U.S. markets and stock exchange traded funds declined Friday, extending losses for a third day, as traders refocused on the coronavirus outbreak and an uneven economic recovery.
On Friday, the Invesco QQQ Trust (NASDAQ: QQQ) declined 2.6%, SPDR Dow Jones Industrial Average ETF (NYSEArca: DIA) was 1.3% lower and iShares Core S&P 500 ETF (NYSEArca: IVV) fell 1.7%.
High-growth technology shares that led the charge during the market rally were also among the heaviest hit as investors trimmed some of the most high-flying stocks.
“The acceleration of digital, virtual, and e-commerce trends has caused valuations in the tech sector to expand,” Thomas Mantione, managing director at UBS Private Wealth Management, told Reuters. “But as we’ve seen, the tech sector is not immune from the volatility that could be caused by the lack of fiscal policy response to COVID-19 and uncertainty surrounding the 2020 election.”
The markets earlier this week strengthened as investors looked to further support from the Federal Reserve, but losses piled on without additional details on any more Fed action.

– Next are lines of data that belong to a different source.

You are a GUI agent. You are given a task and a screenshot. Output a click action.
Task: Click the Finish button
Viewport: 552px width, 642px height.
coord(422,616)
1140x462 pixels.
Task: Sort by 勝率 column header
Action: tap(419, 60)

Furthermore, some even took the central bank’s more cautious tone as a signal of potential problems with the economic recovery.
Meanwhile, market volatility on Friday also spiked, but market observers attributed the swings to a quarterly expiration of U.S. stock options, stock index futures and index option contracts, known as “quadruple witching”.
“It is normally a day where you’re glued to your screen and you’re watching for volatility,” Altaf Kassam, head of investment strategy for State Street Global Advisors in Europe, told the Wall Street Journal. “We’ve had an abnormal amount of options on single stocks, so you might see some movement in single stocks.”
On Capitol Hill, lawmakers are pushing for a bipartisan spending bill to avert a government shutdown next month while Democrats and Republicans remain at an impasse over the second coronavirus relief bill despite President Donald Trump’s interest in a new deal. The inaction has weighed on investment sentiment as many believed another relief package could lift consumer spending and bolster a slowing economic recovery.